- About this exercise: Copy out every line from the records that includes "size".

- Data for the task:

>>>

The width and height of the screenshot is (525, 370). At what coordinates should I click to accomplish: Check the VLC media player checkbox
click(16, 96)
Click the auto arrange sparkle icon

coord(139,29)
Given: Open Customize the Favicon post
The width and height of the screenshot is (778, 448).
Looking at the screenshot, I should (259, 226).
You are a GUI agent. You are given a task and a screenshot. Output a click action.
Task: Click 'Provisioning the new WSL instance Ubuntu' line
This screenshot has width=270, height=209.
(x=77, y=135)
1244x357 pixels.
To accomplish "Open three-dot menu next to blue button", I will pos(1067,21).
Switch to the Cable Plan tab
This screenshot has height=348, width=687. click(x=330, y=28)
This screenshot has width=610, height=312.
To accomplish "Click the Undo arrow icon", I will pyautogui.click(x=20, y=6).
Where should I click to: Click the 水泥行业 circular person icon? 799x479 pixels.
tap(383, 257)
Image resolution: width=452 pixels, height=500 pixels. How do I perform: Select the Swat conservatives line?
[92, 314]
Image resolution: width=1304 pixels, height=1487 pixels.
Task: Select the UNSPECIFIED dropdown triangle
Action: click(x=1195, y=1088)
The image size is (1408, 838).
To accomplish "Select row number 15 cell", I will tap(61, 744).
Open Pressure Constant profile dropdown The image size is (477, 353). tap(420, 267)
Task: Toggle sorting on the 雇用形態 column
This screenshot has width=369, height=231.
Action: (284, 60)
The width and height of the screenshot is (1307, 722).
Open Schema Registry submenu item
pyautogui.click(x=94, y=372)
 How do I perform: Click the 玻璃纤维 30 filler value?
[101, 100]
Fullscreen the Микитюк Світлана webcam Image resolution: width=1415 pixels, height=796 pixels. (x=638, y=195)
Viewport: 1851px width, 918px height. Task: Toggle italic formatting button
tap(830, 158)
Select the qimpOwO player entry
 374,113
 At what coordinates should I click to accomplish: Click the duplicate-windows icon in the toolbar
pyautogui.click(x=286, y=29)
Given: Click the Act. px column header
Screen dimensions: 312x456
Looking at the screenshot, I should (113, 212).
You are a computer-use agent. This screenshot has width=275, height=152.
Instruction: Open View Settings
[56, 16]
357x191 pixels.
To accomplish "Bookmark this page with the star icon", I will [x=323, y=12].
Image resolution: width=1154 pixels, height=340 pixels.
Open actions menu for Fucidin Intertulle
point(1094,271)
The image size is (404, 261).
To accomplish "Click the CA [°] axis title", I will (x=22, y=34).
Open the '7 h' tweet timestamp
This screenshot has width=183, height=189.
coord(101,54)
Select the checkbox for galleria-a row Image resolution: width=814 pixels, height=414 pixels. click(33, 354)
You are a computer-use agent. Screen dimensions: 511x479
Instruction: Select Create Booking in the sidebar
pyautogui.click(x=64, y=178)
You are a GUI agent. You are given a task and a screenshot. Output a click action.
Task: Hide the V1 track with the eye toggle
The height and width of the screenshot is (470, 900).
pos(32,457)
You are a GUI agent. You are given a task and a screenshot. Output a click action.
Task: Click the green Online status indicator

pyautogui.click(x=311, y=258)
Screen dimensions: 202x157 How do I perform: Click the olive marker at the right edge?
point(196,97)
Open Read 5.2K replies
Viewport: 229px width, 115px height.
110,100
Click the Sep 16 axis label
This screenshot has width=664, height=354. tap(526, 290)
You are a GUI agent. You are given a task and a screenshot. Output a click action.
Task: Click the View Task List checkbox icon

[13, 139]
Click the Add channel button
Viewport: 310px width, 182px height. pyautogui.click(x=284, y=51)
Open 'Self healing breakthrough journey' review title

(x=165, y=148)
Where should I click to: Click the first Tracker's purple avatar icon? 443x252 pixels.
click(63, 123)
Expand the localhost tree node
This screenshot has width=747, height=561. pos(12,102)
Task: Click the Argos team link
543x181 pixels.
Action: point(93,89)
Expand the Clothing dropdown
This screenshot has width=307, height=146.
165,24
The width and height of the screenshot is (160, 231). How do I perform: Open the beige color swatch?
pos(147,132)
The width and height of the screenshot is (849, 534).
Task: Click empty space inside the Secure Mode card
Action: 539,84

<<<

- Task output:
The image size is (1408, 838).
Open Pressure Constant profile dropdown The image size is (477, 353). tap(420, 267)
The image size is (404, 261).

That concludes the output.